## DATA LINES:
######

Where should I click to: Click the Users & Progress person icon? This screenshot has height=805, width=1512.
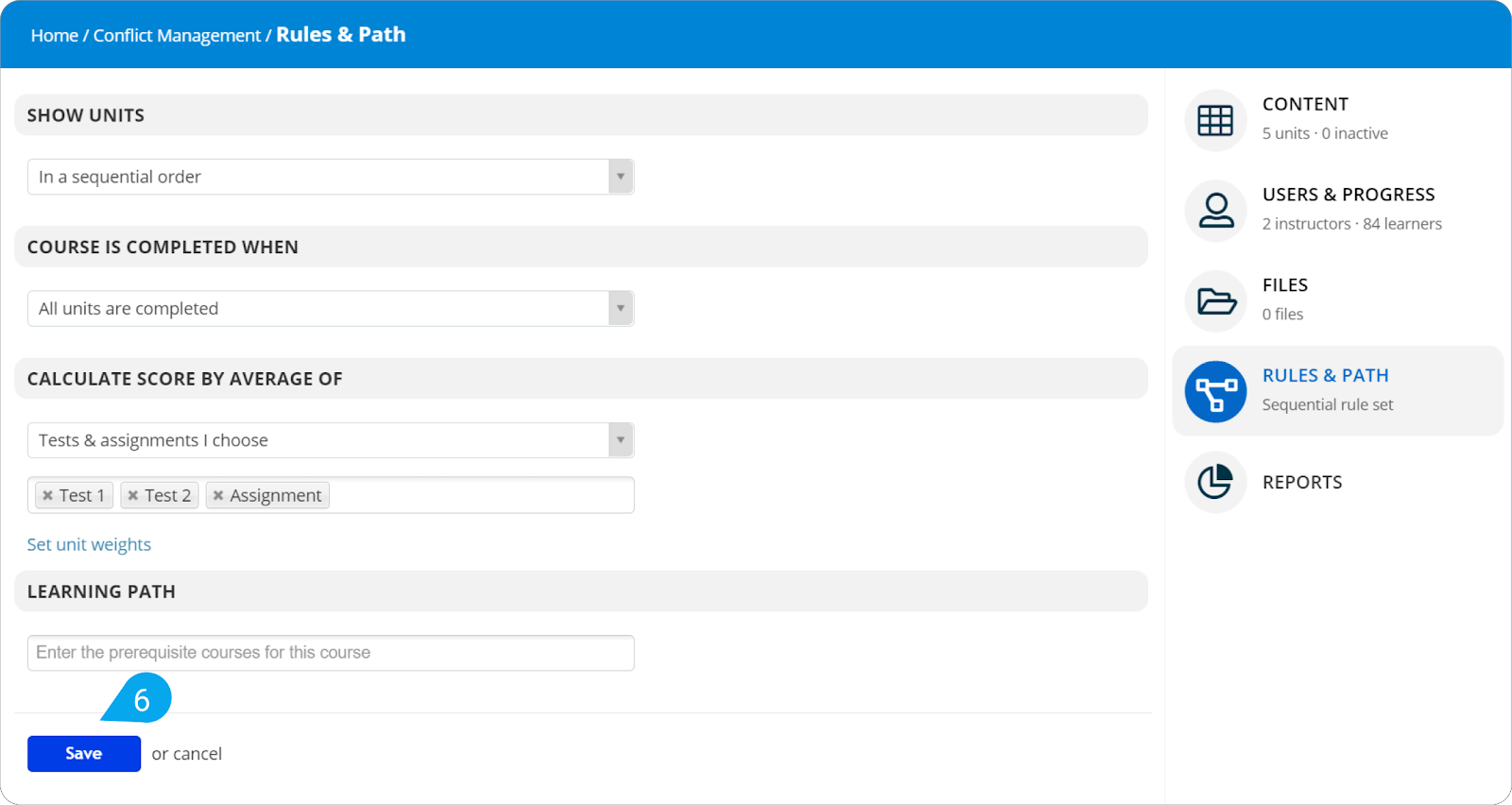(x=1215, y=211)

######

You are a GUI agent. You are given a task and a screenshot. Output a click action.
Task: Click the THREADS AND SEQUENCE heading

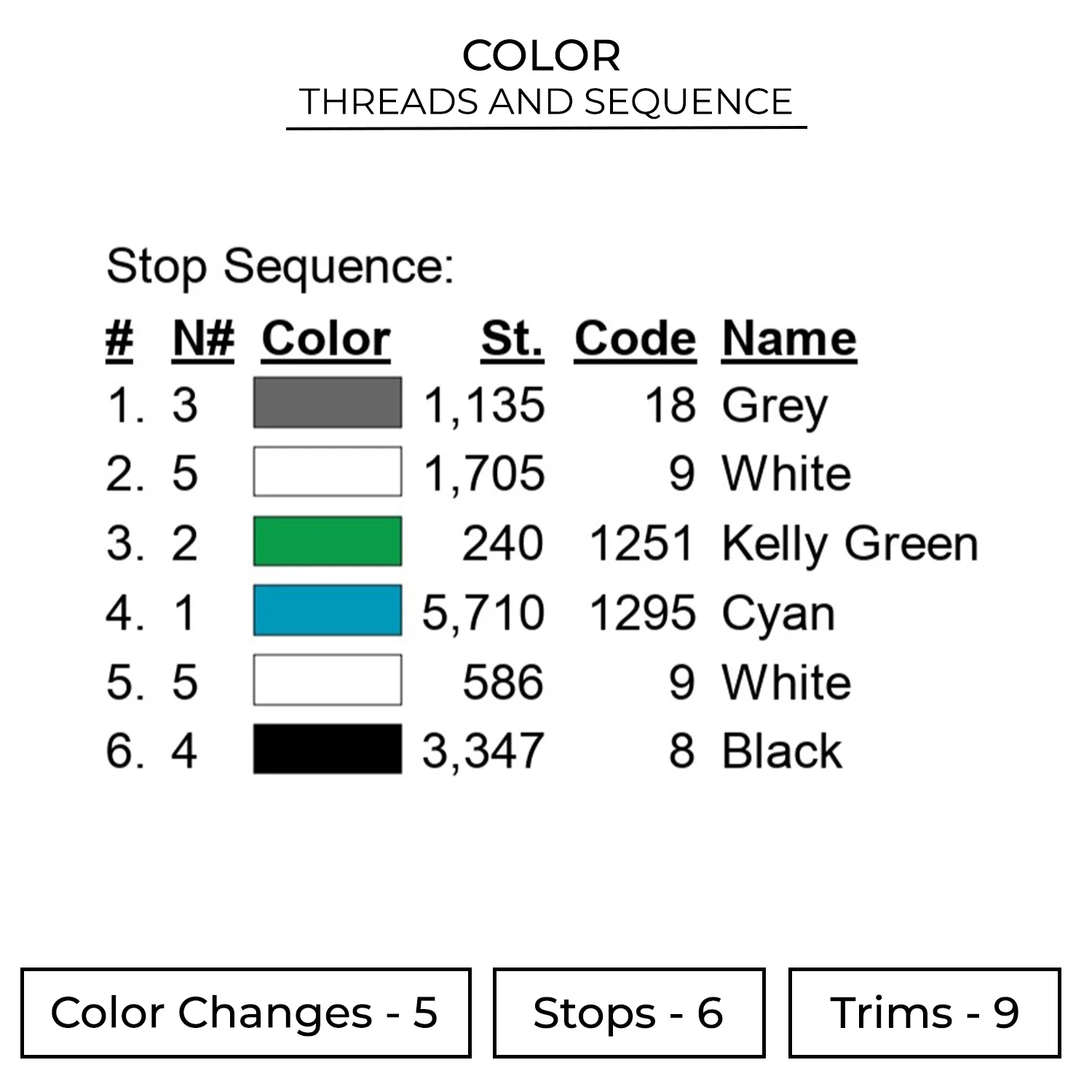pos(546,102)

######

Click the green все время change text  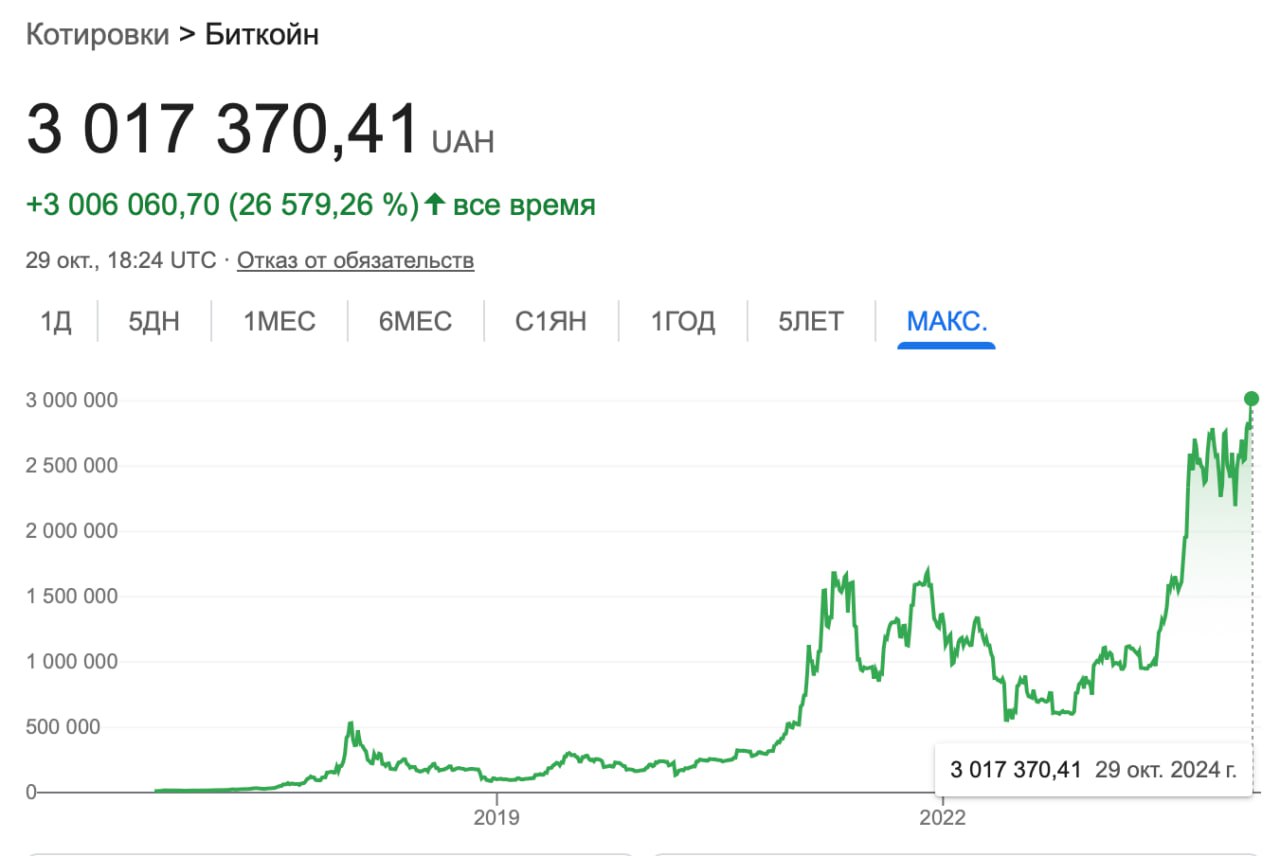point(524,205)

######

## WRITTEN TASK:
Can you pull out the stretch of records from the line containing "Where should I" through the line containing "(x=1215, y=211)" and copy it verbatim, leaving the pictures out of your answer?

## EXERCISE SOLUTION:
Where should I click to: Click the Users & Progress person icon? This screenshot has height=805, width=1512.
(x=1215, y=211)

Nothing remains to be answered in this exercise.